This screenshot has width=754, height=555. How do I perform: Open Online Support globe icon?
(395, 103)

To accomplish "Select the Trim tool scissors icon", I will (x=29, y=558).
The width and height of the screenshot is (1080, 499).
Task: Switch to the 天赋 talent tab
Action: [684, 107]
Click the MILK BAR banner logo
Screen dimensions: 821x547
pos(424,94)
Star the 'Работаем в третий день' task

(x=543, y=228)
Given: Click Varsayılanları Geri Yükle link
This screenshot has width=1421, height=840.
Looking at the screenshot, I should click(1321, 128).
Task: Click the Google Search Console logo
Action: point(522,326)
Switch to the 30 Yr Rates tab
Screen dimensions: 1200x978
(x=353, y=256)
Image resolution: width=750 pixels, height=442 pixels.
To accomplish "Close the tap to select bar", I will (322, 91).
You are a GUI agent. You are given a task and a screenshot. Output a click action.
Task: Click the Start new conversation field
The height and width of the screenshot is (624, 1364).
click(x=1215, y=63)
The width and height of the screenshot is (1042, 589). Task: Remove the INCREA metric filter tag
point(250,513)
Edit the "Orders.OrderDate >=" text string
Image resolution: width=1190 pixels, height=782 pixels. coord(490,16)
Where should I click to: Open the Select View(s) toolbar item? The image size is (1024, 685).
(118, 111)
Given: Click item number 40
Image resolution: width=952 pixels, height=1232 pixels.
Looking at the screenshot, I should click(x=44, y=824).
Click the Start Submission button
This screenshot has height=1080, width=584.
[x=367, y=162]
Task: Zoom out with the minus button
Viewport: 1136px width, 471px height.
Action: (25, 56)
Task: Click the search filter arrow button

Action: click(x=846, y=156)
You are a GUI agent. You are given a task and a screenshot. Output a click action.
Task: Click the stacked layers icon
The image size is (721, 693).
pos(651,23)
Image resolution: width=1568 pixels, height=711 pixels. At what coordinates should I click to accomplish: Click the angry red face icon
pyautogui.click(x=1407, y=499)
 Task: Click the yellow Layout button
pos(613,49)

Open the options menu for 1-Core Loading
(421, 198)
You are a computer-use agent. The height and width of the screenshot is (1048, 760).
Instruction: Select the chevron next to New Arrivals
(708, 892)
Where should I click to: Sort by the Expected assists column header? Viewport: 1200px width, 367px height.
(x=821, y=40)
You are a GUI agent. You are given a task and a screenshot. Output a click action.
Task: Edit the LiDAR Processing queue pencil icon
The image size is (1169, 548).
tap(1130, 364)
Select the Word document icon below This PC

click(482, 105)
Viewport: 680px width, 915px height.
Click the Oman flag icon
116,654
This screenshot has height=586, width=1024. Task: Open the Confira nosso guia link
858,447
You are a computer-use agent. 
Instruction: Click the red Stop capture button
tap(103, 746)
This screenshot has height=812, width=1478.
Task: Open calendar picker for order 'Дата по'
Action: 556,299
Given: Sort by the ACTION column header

::::::

From where "Click the Oman flag icon" appears to the last line of the listing above, please write out every line exactly; leave out the rest.

OUTPUT FOR THIS EXERCISE -
Click the Oman flag icon
116,654
This screenshot has height=586, width=1024. Task: Open the Confira nosso guia link
858,447
You are a computer-use agent. 
Instruction: Click the red Stop capture button
tap(103, 746)
This screenshot has height=812, width=1478.
Task: Open calendar picker for order 'Дата по'
Action: 556,299
Given: Sort by the ACTION column header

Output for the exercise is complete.